Problem requirements:
Only one portion of the data is to be written out: from the line bearing "Image resolution: width=685" through the line bearing "Click the horizontal". Write it exactly as it appears.

Records to use:

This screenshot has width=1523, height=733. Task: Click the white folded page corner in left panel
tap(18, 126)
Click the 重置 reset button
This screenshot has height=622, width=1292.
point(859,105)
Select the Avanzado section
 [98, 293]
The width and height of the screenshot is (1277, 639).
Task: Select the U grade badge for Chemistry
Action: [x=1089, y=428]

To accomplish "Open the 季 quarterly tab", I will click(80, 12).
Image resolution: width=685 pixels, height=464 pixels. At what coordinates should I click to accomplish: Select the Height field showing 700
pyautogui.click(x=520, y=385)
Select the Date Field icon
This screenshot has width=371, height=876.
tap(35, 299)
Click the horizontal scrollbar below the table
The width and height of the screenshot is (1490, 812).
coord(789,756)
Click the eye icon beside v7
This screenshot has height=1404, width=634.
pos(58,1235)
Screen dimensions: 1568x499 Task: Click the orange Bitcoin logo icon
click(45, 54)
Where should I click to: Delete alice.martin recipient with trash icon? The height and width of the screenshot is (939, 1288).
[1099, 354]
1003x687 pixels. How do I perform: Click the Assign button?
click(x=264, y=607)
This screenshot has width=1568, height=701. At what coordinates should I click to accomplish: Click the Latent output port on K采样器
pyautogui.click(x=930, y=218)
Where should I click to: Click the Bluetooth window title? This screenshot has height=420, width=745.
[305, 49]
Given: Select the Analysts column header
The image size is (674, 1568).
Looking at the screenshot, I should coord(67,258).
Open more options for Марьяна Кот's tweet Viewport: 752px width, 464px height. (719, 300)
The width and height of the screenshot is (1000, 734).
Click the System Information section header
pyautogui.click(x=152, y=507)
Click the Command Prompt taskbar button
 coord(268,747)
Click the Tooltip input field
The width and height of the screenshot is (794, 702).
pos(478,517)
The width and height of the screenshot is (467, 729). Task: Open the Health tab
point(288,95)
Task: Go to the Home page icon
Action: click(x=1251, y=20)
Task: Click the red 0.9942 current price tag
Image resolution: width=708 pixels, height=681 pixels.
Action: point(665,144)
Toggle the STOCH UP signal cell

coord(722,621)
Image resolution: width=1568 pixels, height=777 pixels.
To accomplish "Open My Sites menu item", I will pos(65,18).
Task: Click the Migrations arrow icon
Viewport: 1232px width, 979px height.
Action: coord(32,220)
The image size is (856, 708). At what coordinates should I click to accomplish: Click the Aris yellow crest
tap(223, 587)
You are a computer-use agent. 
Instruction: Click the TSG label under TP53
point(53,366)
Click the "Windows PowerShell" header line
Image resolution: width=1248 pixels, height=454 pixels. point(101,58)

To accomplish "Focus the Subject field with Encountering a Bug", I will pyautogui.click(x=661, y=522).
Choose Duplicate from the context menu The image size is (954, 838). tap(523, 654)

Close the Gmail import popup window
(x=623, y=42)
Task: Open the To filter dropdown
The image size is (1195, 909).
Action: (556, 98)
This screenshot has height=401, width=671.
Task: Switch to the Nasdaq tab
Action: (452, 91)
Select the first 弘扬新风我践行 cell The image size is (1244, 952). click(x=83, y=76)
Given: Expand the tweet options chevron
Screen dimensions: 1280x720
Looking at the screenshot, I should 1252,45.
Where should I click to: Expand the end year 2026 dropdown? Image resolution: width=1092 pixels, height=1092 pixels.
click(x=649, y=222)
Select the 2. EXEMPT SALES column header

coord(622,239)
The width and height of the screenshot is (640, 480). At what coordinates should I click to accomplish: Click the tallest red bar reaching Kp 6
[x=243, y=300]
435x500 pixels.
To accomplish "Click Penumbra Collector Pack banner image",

Solution to the problem:
Image resolution: width=685 pixels, height=464 pixels. At what coordinates should I click to accomplish: Select the Height field showing 700
pyautogui.click(x=520, y=385)
Select the Date Field icon
This screenshot has width=371, height=876.
tap(35, 299)
Click the horizontal scrollbar below the table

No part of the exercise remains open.